BLOG #43, SERIES 7
WEDNESDAYS WITH DR. JOE
WE DISCOVER NORTHERN EUROPE #4
October 26, 2016
Next was Helsinki, Finland’s capital. A nation shaped by climatic extremes: “endless summer days and the blackest of winter nights.” According to Insight Travel editors, it is today one of the best-kept secrets in Europe. Though it has no world-renowned attractions, no superlative fjords, no medieval monasteries, and few spectacular old towns. But what it does have are 180,000 lakes in which to canoe, swim, or fish in the summer; and on which to skate in the winter. It also has 37 national parks, 19 nature reserves, and 400 protected areas. The aurora borealis (northern lights) can be seen here year round.
The sami race came here first. Since Sweden considered Finland to be its “eastern province,” its rule lasted from 1157 to 1809. On and off through the centuries, Russia has been an ever-present threat; finally, in 1808, Czar Alexander I attacked and occupied Finland. By 1809, it had become a Russian duchy. In 1917, when the October Revolution toppled the Romanovs, Finland declared its independence; in 1919, it became a republic. During the 1939-40 “Winter War with Russia,” Stalin forces Finland to surrender 11% of its land mass to the Soviet Union. In 1995, Finland joined the European Union.
Helsinki was founded in 1550 by King Gustav Vasa of Sweden-Finland to compete with Tallinn just across the Gulf of Finland.
We found it to be a very clean high-tech city, but with little historic architecture that stood out; most everything is modern. Our bus stopped in front of the National Lutheran Church, a most imposing structure. Outside of it, in a very large parking lot, an old gentleman, with a weird old instrument that magnified sound, stood up and belted out recognizable music—he attracted quite a crowd.

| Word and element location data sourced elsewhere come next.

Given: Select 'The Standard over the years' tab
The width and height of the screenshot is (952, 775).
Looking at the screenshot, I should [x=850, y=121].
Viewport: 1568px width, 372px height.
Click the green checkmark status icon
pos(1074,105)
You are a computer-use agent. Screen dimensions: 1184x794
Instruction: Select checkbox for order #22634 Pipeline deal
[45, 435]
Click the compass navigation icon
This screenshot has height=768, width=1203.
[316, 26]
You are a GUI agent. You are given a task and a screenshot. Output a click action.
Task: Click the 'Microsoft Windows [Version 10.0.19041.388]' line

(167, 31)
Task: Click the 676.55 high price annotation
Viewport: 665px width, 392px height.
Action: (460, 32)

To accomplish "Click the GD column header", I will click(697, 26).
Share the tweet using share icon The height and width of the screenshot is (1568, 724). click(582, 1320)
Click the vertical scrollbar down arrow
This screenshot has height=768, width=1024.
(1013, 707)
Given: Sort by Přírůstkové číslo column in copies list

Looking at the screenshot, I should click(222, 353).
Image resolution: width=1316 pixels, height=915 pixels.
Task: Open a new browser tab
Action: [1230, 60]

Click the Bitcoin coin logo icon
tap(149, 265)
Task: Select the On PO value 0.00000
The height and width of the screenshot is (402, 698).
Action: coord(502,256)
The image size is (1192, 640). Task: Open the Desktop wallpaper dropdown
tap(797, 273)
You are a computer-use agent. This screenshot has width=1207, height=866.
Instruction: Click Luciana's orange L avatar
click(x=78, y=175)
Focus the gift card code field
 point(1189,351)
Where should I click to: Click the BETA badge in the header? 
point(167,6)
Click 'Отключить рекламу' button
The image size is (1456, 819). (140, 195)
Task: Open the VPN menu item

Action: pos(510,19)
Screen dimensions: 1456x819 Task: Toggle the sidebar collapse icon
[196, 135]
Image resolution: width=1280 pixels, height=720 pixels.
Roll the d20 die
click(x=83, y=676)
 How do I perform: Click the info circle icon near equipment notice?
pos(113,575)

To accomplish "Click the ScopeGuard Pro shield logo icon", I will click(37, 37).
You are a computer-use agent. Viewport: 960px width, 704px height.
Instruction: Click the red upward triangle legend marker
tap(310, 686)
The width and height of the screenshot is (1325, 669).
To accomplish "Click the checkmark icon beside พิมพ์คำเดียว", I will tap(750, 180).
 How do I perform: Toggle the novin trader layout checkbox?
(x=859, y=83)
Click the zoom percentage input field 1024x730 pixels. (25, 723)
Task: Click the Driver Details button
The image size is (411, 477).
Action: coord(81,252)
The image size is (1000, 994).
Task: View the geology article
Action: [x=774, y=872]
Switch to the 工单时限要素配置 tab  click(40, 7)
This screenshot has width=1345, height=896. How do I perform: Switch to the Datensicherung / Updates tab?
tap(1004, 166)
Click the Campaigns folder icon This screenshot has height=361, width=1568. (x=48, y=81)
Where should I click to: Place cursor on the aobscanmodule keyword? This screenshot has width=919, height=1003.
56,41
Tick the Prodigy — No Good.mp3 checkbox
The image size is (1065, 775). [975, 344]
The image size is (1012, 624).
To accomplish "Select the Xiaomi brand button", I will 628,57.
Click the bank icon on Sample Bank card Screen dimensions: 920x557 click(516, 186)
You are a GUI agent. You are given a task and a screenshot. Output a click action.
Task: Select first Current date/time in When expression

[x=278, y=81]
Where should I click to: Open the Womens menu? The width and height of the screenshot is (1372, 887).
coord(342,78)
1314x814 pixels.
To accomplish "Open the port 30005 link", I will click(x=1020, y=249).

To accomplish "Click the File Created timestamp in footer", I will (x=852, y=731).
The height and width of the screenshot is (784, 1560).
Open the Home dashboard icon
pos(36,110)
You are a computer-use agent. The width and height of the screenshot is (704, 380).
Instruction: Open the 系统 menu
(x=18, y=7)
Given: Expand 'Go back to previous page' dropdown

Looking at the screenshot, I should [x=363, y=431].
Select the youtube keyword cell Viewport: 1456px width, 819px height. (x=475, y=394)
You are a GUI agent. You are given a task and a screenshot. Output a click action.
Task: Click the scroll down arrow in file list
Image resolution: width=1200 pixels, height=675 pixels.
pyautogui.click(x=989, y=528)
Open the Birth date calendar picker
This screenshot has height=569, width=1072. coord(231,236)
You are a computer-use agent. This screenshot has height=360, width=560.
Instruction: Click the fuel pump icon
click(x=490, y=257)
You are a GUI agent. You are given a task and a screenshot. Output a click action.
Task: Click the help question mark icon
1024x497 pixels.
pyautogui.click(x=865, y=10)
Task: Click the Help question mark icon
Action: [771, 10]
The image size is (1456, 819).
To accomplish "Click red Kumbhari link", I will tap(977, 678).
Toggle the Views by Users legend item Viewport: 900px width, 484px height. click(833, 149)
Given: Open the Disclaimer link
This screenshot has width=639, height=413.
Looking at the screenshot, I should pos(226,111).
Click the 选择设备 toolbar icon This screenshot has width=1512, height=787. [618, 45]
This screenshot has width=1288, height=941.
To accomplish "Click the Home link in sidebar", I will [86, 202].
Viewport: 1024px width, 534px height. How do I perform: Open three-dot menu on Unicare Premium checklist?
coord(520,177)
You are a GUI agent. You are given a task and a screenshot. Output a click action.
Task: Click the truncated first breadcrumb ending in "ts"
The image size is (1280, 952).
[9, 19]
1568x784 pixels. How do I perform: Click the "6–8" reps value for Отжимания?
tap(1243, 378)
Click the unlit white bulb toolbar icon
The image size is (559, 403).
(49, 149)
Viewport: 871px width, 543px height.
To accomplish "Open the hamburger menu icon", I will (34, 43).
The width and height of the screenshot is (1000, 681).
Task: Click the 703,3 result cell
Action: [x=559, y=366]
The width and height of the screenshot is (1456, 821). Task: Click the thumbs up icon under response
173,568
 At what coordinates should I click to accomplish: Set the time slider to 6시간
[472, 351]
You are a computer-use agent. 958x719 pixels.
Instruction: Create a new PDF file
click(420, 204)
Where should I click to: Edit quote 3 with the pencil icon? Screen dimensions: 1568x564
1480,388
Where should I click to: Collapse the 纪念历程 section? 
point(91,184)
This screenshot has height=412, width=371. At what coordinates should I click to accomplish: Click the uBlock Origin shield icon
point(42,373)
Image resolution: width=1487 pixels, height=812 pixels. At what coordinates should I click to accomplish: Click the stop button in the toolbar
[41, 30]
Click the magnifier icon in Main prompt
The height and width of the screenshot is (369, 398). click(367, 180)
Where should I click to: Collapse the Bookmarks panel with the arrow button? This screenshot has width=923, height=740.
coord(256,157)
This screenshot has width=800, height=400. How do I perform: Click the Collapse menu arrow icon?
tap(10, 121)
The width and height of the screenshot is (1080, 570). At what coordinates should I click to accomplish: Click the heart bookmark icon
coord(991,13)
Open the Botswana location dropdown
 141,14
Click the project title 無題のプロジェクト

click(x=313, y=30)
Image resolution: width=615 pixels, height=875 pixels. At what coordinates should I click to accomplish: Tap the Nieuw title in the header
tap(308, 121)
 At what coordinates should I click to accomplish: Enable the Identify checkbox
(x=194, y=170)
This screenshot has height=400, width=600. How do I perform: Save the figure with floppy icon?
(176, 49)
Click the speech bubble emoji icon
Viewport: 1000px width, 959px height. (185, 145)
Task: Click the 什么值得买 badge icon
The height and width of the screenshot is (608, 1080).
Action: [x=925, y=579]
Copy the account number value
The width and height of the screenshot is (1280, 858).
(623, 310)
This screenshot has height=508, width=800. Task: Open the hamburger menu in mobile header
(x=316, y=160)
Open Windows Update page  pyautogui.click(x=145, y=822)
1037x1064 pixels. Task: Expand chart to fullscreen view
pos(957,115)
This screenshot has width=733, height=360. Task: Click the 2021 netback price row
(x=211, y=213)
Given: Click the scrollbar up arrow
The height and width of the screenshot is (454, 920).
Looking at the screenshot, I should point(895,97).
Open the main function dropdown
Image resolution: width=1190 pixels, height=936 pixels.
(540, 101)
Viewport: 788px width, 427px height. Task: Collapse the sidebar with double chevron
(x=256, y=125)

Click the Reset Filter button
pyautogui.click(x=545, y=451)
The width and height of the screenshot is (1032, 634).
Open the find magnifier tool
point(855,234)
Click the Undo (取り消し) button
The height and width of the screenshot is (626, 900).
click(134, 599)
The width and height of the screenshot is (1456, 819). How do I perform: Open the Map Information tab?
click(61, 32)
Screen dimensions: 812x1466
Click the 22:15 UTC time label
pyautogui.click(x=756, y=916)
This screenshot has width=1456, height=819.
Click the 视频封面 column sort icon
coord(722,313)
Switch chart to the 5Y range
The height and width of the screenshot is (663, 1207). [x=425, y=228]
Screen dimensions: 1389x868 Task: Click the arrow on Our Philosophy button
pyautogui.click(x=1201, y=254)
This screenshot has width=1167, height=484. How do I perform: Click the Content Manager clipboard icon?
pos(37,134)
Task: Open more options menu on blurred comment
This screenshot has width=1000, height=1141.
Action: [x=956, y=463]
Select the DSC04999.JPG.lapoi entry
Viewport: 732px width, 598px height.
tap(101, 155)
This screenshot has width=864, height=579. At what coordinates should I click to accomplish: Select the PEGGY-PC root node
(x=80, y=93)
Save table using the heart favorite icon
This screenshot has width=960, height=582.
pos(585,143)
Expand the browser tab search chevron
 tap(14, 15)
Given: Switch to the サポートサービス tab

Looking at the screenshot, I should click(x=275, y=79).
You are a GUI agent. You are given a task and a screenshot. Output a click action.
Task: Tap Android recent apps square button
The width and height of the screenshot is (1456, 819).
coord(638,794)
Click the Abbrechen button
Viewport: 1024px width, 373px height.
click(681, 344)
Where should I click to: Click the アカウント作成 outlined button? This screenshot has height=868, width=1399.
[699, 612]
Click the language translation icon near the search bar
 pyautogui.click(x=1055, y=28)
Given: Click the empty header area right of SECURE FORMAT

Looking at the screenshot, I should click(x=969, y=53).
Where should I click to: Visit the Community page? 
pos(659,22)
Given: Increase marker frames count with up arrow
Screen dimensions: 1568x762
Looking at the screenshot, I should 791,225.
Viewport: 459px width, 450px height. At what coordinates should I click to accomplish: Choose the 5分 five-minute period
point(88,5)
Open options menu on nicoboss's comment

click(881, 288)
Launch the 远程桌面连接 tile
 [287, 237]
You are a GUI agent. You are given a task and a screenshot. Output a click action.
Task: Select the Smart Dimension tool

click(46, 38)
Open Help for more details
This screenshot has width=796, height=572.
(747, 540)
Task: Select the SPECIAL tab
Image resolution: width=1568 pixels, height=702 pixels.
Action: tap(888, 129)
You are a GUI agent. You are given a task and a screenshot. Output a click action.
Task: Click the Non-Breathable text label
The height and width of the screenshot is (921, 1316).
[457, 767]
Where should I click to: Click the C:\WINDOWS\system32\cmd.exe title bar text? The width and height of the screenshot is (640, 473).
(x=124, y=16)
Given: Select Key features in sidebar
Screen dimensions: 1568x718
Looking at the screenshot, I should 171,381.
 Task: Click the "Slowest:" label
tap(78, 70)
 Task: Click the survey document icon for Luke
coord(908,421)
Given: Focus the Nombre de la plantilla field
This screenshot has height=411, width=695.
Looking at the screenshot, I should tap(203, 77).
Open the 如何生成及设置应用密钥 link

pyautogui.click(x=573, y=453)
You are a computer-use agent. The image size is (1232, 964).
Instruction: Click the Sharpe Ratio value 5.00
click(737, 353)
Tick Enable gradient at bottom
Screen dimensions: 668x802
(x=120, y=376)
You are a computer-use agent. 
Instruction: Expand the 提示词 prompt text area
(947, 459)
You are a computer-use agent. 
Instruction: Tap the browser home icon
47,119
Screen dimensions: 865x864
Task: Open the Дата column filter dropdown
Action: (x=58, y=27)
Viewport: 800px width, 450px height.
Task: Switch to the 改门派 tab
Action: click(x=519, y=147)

Then it was on to the now world-famous Rock Church. Great acoustics in this natural open-rock amphitheater. A gentleman playing saxophone and clarinet alternately, gave his guests a concert. Then it was on to Sibelius Park, much celebrated because of Sibelius’s great composition, Finlandia, that celebrated Finland when there wasn’t much to celebrate. Today, Helsinki is one of the most innovative, creative, high-tech cities in Europe.